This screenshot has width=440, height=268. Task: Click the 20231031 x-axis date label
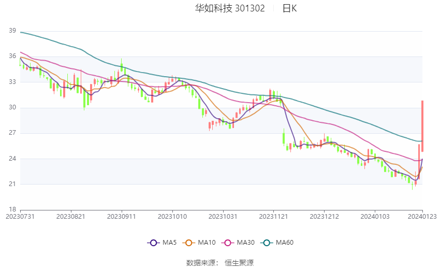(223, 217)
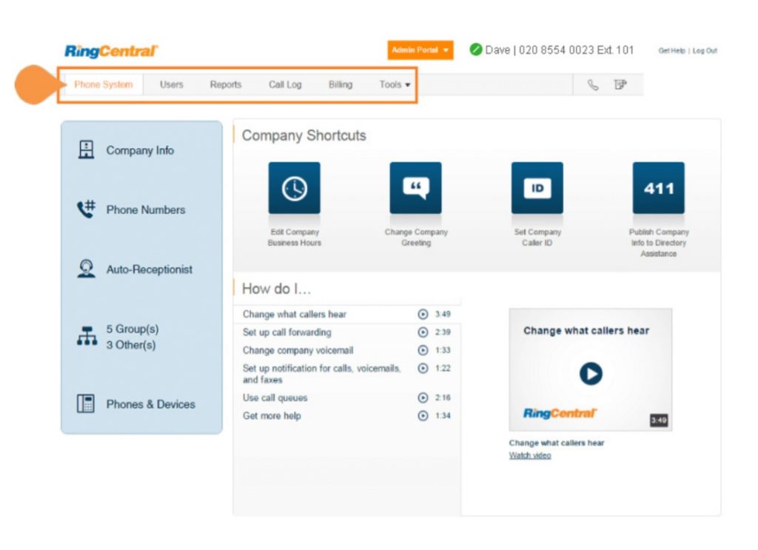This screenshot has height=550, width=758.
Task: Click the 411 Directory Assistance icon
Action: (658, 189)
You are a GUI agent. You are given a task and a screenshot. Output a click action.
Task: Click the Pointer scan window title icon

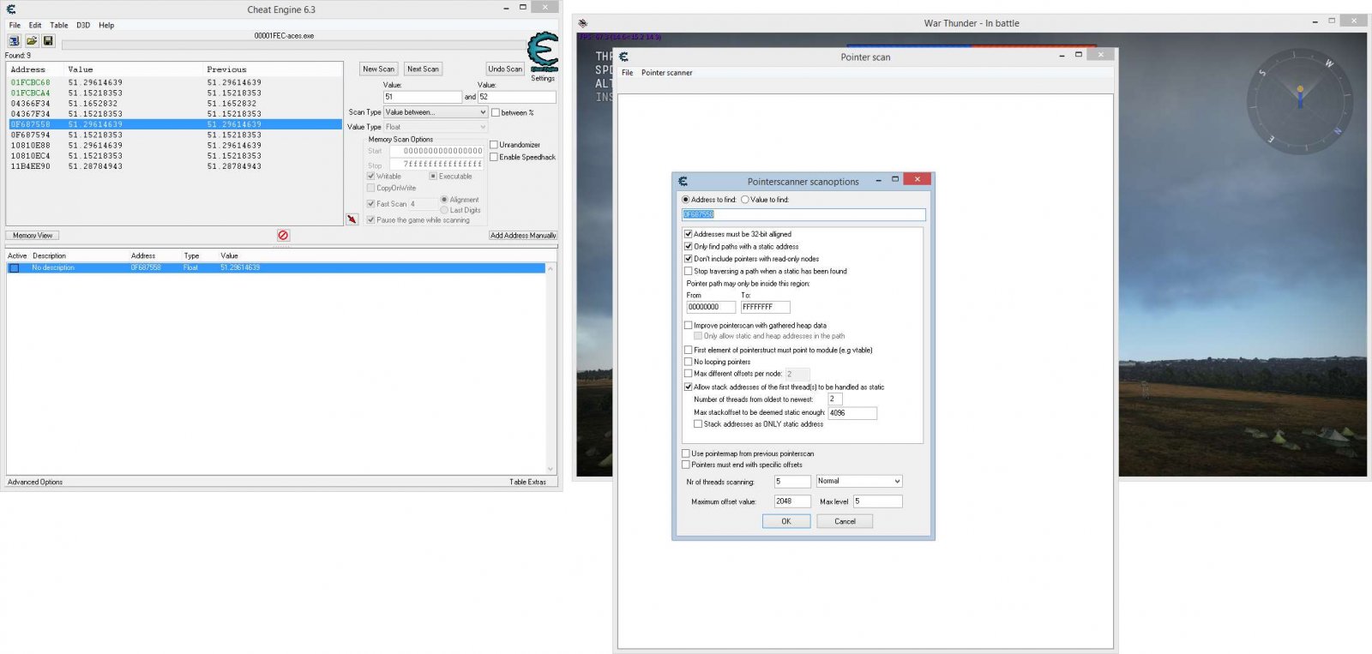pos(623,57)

---

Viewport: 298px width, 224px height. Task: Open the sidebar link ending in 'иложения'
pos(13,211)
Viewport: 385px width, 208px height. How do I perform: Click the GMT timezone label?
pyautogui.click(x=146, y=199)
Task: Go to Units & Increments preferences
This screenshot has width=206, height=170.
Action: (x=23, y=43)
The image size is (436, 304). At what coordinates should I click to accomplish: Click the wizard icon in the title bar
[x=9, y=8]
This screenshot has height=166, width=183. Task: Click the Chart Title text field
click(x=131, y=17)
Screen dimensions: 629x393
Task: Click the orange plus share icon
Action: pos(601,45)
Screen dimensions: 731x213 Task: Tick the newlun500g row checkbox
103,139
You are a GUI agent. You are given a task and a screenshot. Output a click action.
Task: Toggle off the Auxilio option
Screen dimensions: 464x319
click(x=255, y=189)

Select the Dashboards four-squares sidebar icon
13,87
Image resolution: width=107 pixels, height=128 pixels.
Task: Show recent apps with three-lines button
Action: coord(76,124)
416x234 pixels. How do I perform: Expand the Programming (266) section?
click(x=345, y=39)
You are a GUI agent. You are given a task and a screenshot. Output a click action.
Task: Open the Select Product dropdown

== EXERCISE ==
Above are the lines; repeat exactly the ones from the line containing "Viewport: 385px width, 208px" down to the line containing "Task: Open the Select Product dropdown", both inclusive.

== THE COMPLETED TASK ==
Viewport: 385px width, 208px height. How do I perform: Click the GMT timezone label?
pyautogui.click(x=146, y=199)
Task: Go to Units & Increments preferences
This screenshot has width=206, height=170.
Action: (x=23, y=43)
The image size is (436, 304). At what coordinates should I click to accomplish: Click the wizard icon in the title bar
[x=9, y=8]
This screenshot has height=166, width=183. Task: Click the Chart Title text field
click(x=131, y=17)
Screen dimensions: 629x393
Task: Click the orange plus share icon
Action: pos(601,45)
Screen dimensions: 731x213 Task: Tick the newlun500g row checkbox
103,139
You are a GUI agent. You are given a task and a screenshot. Output a click action.
Task: Toggle off the Auxilio option
Screen dimensions: 464x319
click(x=255, y=189)

Select the Dashboards four-squares sidebar icon
13,87
Image resolution: width=107 pixels, height=128 pixels.
Task: Show recent apps with three-lines button
Action: coord(76,124)
416x234 pixels. How do I perform: Expand the Programming (266) section?
click(x=345, y=39)
You are a GUI agent. You are given a task and a screenshot. Output a click action.
Task: Open the Select Product dropdown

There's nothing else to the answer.